§ What the task asks
Take the entries below and print, exactly, the stretch from the line containing "The width and height of the screenshot is (1653, 725)." through the line containing "Select the YTD", both included.
___ Dataset records
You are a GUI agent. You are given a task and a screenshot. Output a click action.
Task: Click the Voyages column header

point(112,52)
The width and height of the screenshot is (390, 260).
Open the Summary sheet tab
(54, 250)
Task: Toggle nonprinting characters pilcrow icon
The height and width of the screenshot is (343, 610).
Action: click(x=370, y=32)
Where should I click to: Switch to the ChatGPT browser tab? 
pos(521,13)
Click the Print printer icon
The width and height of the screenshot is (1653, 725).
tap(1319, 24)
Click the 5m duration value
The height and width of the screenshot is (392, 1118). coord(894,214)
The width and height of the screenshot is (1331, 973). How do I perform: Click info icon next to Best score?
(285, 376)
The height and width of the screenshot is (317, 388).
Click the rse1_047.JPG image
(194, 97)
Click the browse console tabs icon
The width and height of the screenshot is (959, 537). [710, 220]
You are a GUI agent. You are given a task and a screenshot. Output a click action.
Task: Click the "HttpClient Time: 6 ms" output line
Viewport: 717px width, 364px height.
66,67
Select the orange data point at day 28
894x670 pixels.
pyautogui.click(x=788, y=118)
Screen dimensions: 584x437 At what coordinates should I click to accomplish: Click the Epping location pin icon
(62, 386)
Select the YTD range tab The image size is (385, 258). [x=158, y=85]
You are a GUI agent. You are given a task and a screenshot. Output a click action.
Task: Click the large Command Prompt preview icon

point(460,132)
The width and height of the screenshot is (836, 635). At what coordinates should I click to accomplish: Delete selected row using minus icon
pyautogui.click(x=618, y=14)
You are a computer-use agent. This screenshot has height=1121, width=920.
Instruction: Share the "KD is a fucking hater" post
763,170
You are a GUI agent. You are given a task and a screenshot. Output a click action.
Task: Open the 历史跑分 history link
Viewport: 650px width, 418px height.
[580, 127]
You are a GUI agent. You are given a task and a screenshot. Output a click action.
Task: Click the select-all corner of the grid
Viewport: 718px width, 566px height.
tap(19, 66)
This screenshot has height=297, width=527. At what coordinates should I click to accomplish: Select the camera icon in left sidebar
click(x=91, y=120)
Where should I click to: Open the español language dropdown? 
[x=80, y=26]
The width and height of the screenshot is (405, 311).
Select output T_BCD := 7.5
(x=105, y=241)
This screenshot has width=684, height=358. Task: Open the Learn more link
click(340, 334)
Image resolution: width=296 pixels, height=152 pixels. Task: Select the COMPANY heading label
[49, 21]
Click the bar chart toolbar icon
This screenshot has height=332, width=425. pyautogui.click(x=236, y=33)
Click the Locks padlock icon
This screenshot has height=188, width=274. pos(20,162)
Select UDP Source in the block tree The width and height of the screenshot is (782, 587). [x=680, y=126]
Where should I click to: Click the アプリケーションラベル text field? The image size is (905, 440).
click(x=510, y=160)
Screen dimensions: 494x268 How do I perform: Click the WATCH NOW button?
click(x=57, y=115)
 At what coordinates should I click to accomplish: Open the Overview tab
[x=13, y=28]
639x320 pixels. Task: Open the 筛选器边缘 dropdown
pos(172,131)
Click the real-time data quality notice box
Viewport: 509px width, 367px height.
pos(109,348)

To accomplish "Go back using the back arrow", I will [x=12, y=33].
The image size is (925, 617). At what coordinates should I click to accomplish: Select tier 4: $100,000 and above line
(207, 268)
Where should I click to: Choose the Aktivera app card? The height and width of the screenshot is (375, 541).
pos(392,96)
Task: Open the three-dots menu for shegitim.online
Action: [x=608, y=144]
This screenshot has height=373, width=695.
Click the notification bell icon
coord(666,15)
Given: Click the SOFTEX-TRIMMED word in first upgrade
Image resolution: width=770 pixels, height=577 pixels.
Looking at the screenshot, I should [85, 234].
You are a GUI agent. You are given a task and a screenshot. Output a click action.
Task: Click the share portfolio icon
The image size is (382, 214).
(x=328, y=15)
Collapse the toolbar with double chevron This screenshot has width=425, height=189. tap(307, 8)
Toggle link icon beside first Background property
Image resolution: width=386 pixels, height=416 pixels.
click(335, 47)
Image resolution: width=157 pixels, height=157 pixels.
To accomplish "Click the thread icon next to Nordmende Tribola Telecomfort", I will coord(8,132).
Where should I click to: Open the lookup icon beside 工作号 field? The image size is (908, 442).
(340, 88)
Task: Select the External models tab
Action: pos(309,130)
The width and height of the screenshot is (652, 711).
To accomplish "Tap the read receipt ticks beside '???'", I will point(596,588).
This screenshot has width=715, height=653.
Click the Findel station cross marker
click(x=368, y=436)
______
§ Task output
The width and height of the screenshot is (1653, 725).
tap(1319, 24)
Click the 5m duration value
The height and width of the screenshot is (392, 1118). coord(894,214)
The width and height of the screenshot is (1331, 973). How do I perform: Click info icon next to Best score?
(285, 376)
The height and width of the screenshot is (317, 388).
Click the rse1_047.JPG image
(194, 97)
Click the browse console tabs icon
The width and height of the screenshot is (959, 537). [710, 220]
You are a GUI agent. You are given a task and a screenshot. Output a click action.
Task: Click the "HttpClient Time: 6 ms" output line
Viewport: 717px width, 364px height.
66,67
Select the orange data point at day 28
894x670 pixels.
pyautogui.click(x=788, y=118)
Screen dimensions: 584x437 At what coordinates should I click to accomplish: Click the Epping location pin icon
(62, 386)
Select the YTD range tab The image size is (385, 258). [x=158, y=85]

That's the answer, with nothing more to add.